The metadata repository that is used to create a metadata entity or a relationship is called the home metadata repository for the entity/relationship.   This means it has the master copy of that metadata and all updates to it should be done through this repository.  So part of the responsibility of the OMRS is to ensure updates happen in the home metadata repository.   However, whenever this metadata repository changes its home metadata, it also sends an OMRS event to the OMRS Topic describing the change.  All other open metadata repositories in the open metadata repository cohort are subscribed to the OMRS Topic and are notified when an OMRS event is posted.   The other repositories can use the event to maintain a reference copy of this metadata entity/relationship in their repository.  When they receive the event about the metadata change - whether they are maintaining a reference copy of not, they send a confirming event on the OMRS Topic.

 


Notification Patterns

Figure 1 shows how events flow between metadata repositories within an open metadata repository cohort.  The components on the left of the OMRS Topic show the behaviour of an open metadata repository sending notifications and receiving acknowledgements, and the components on the right show the behaviour of an open metadata repository receiving notifications about another repository's metadata.   The numbers on the diagram refer to the notes below Figure 1.

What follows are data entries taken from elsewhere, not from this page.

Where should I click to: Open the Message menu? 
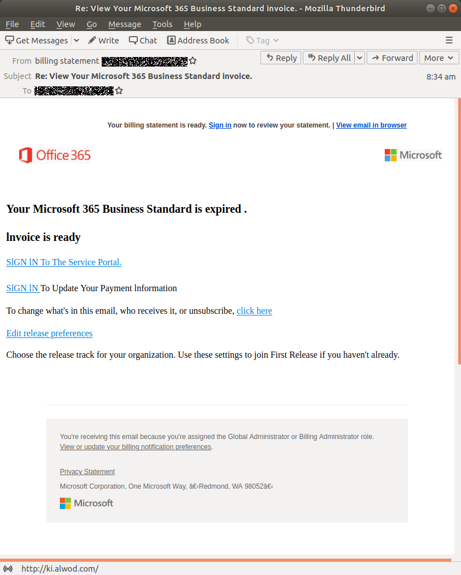click(124, 24)
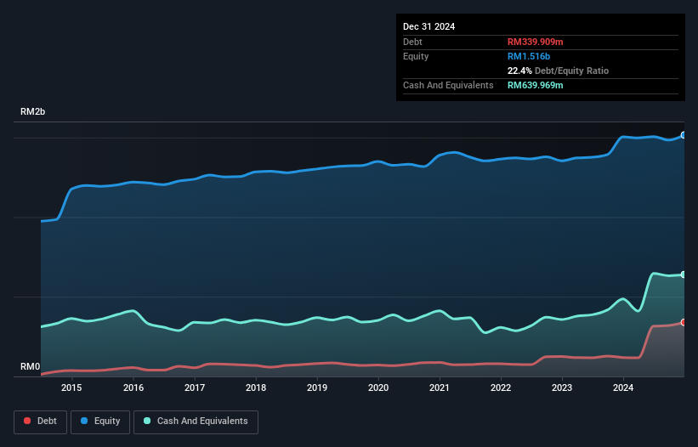Click the blue Equity endpoint marker
Viewport: 698px width, 447px height.
coord(683,135)
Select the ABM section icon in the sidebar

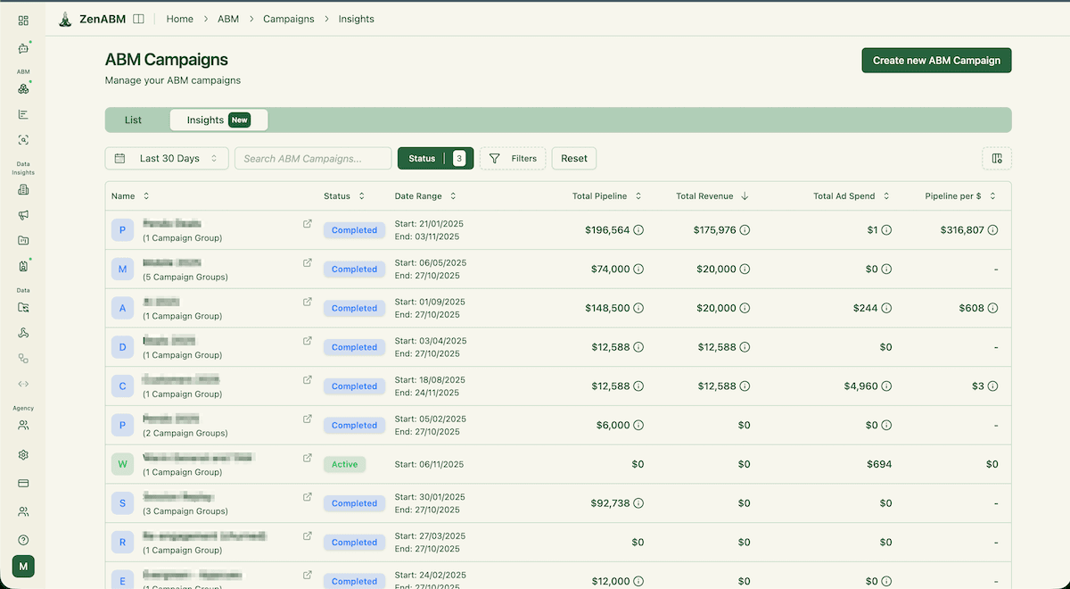coord(22,87)
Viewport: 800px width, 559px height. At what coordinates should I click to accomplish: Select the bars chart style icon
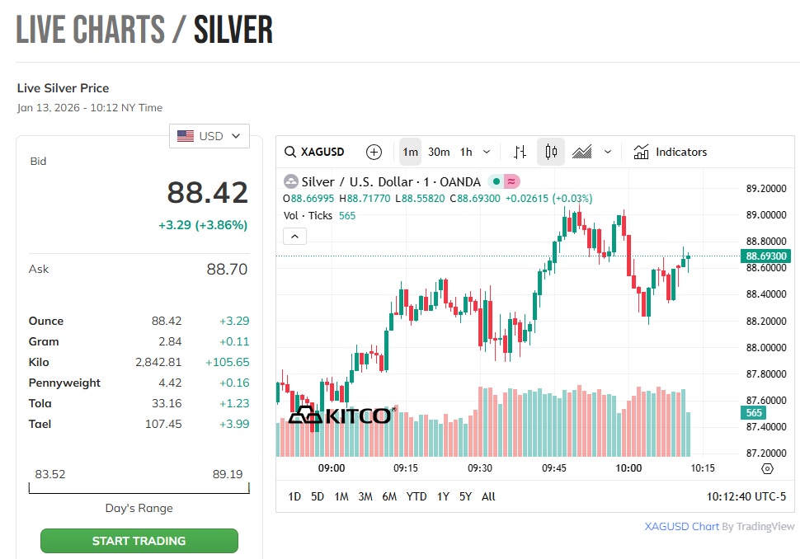click(x=520, y=152)
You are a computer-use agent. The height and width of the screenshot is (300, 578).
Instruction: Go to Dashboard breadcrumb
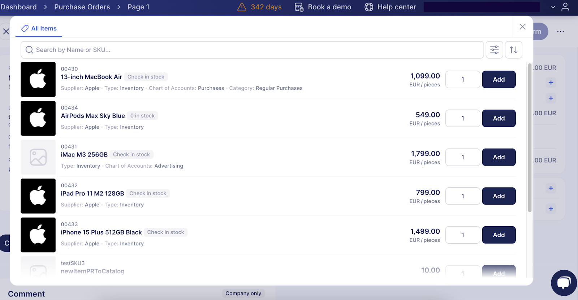[x=18, y=7]
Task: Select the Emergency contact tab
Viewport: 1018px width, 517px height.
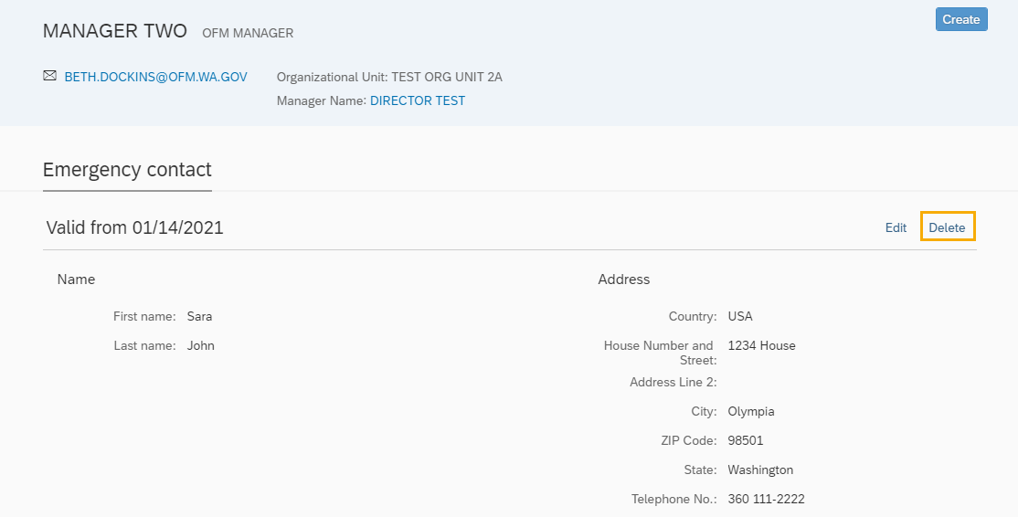Action: point(127,170)
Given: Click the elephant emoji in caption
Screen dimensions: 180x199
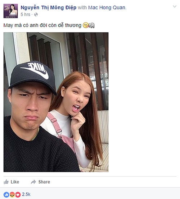Looking at the screenshot, I should click(91, 25).
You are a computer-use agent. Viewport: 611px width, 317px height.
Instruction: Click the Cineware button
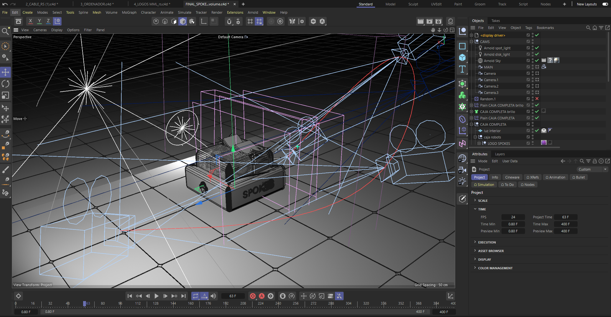click(512, 177)
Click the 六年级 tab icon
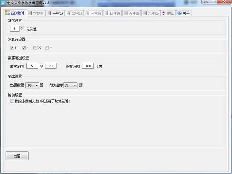The width and height of the screenshot is (232, 174). tap(145, 13)
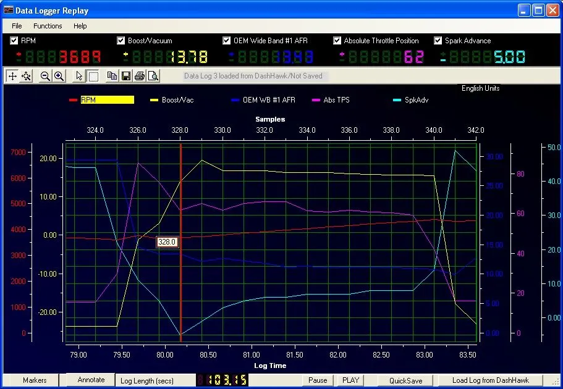Disable the RPM channel checkbox
The height and width of the screenshot is (389, 563).
(x=14, y=40)
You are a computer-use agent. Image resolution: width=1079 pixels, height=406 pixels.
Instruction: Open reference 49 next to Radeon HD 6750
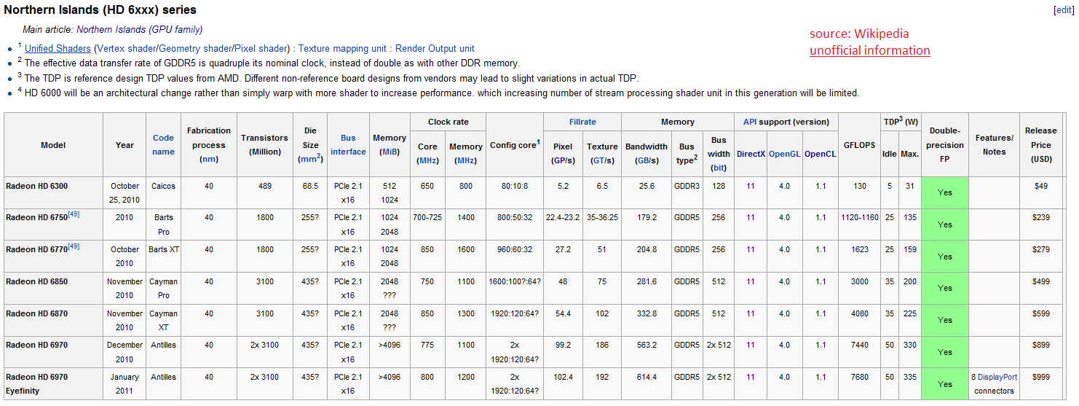click(74, 215)
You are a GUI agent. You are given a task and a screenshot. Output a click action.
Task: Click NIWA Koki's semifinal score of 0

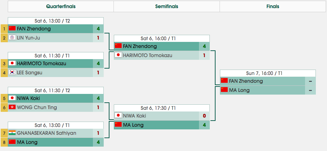[204, 116]
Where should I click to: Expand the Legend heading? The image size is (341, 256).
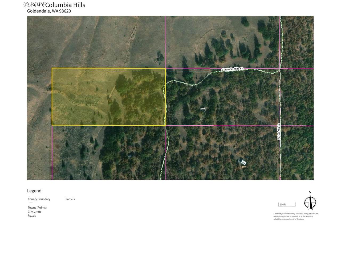pyautogui.click(x=34, y=191)
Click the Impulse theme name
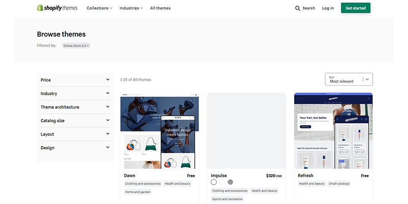408x204 pixels. (219, 175)
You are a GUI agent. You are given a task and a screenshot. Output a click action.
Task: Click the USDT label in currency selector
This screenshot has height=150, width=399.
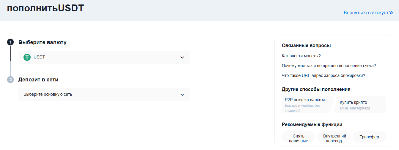coord(39,57)
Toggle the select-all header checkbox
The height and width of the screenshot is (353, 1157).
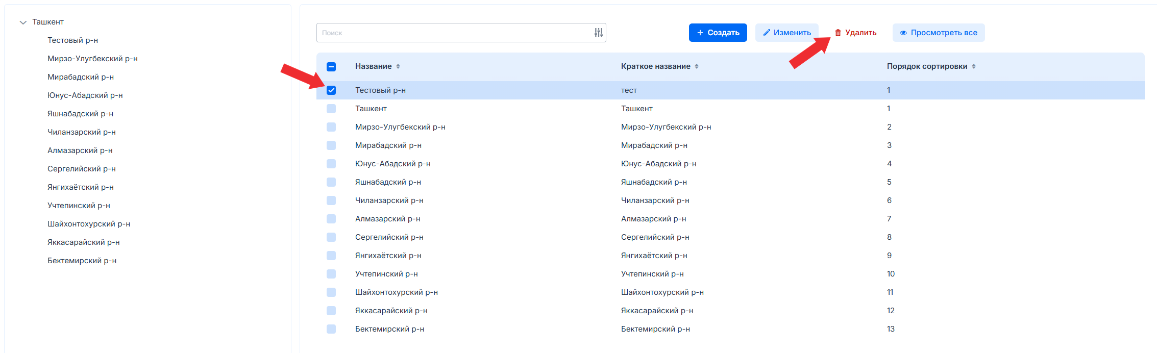tap(331, 66)
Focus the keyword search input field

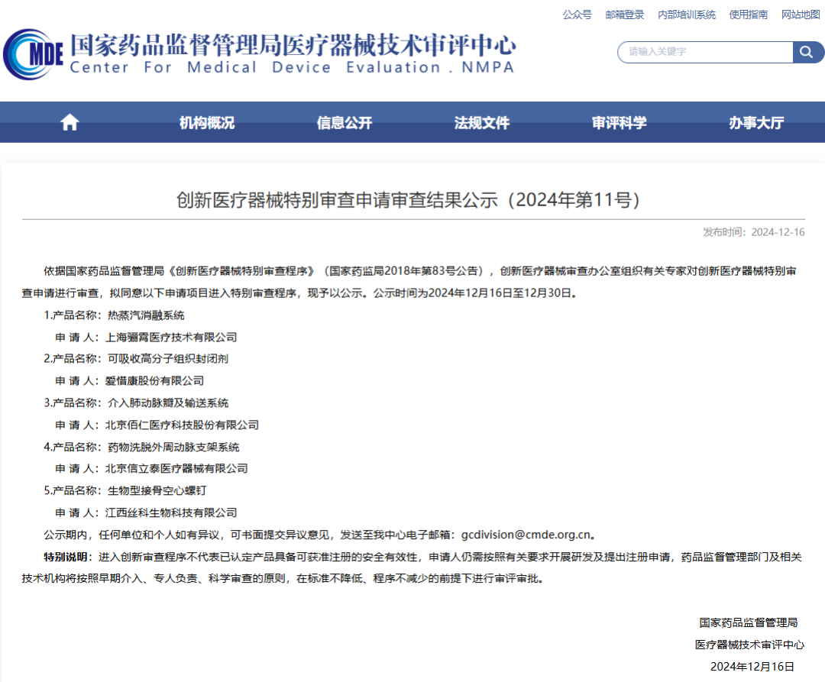[704, 52]
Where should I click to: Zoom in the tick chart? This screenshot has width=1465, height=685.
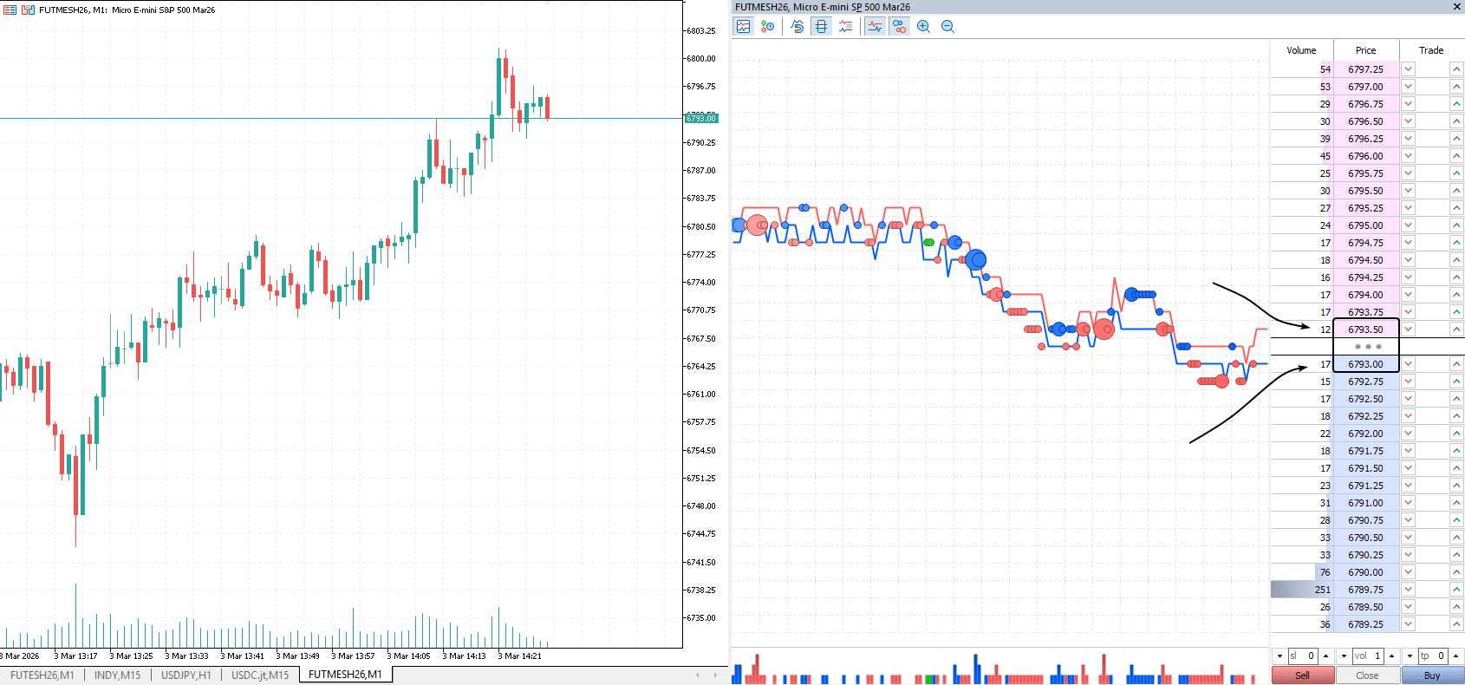[924, 26]
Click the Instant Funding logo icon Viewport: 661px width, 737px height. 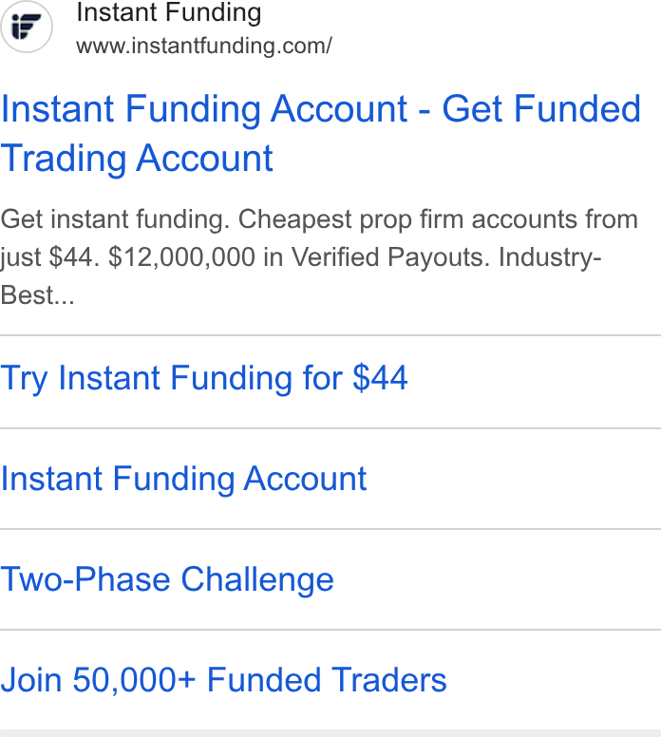[27, 27]
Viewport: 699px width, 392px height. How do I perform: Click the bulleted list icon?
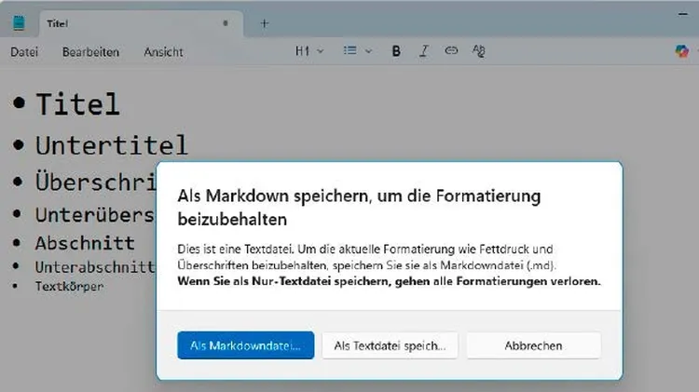coord(350,51)
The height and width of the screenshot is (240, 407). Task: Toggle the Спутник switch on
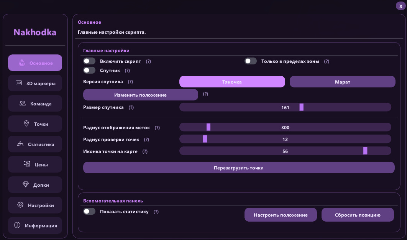tap(89, 70)
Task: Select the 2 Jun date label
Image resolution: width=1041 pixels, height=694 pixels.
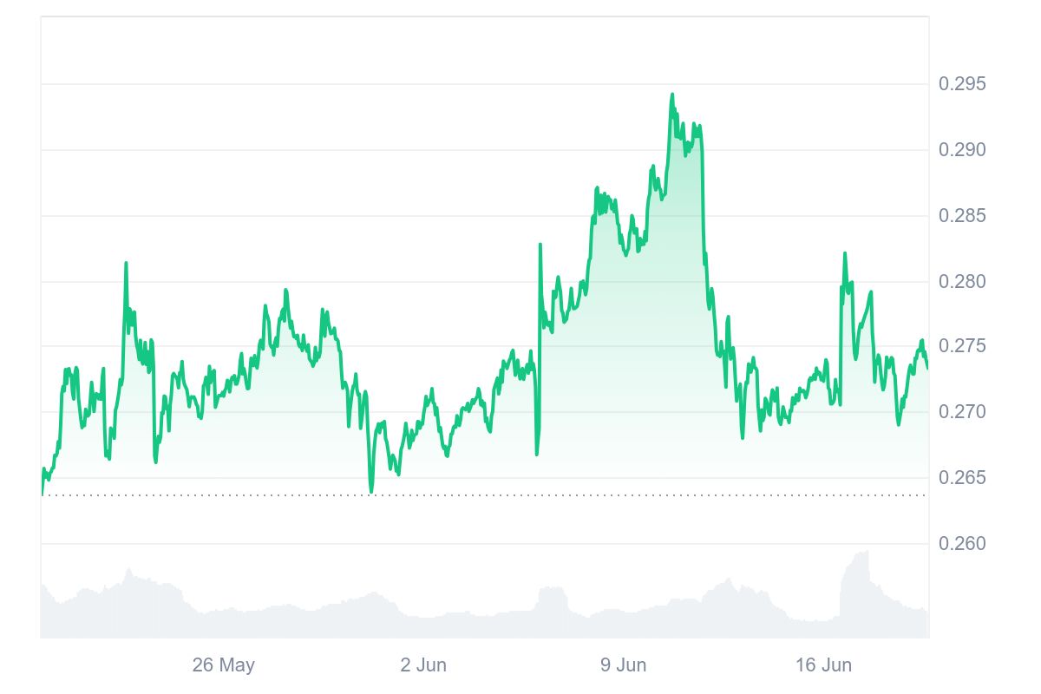Action: (x=424, y=665)
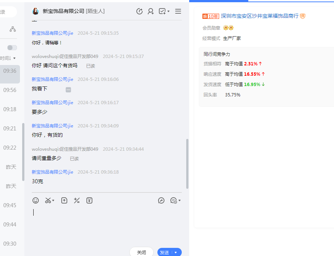Click in the message input field
Screen dimensions: 334x256
click(106, 225)
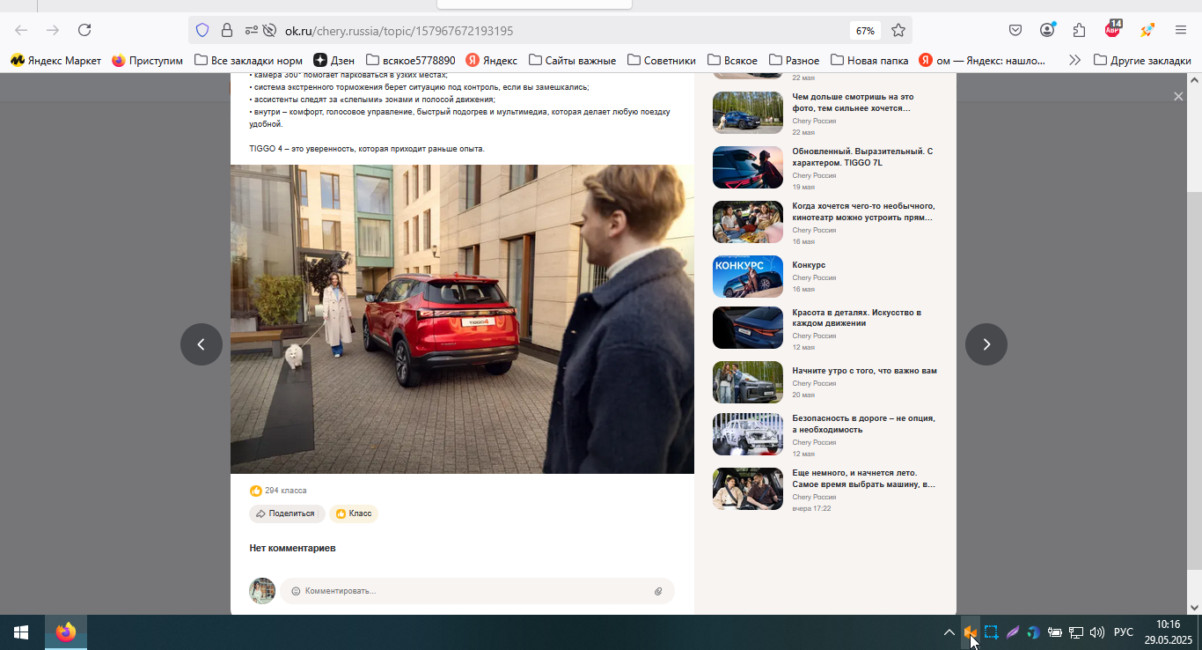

Figure 1: standard OMRS notification sequence

  1. New metadata is received through an OMRS Connector, typically from an Open Metadata Access Service (OMAS).
  2. The OMRS Connector stores the new metadata locally in its repository.
  3. The OMRS Connector calls the OMRS Event Publisher to send out a notification about this new metadata.
  4. The OMRS Event Publisher formats the notification message and logs it to its OMRS Audit Log. The notification message includes the metadata repository identifier for the source repository as well as the details of the metadata change.
  5. The OMRS Event Publisher posts the notification message on the OMRS Topic.  All metadata repositories in the metadata repository cohort subscribe to this topic and are notified of this new message.
  6. The OMRS Event Listener is the component that receives the notification message for a repository in the metadata repository cohort.  It unpacks the notification message and ignores it if it contains the metadata repository id for its local metadata repository. 
  7. The OMRS Event Listener has configuration that determines which types of metadata entities and relationships it should pass onto its local metadata repository through the OMRS Connector.  If the notification message contains metadata of the right type, the OMRS Event Listener calls the OMRS Connector for its local metadata repository.
  8. The OMRS Connector saves the metadata as a reference copy in the metadata repository.
  9. The OMRS Event Listener logs the notification message in its OMRS Audit Log and posts an acknowledgement notification on the OMRS Topic to say that the notification has been processed and the action taken.  This acknowledgement notification has the metadata repository id of both the originating (home) metadata repository and the one sending the acknowledgement.
  10. The OMRS Event Listener of the originating (home) metadata repository picks up the acknowledgement.  The OMRS Event Listener for the other repositories ignore acknowledgement notification not for notifications that they have sent.
  11. The OMRS Event Listener logs the acknowledgement in its OMRS Audit Log.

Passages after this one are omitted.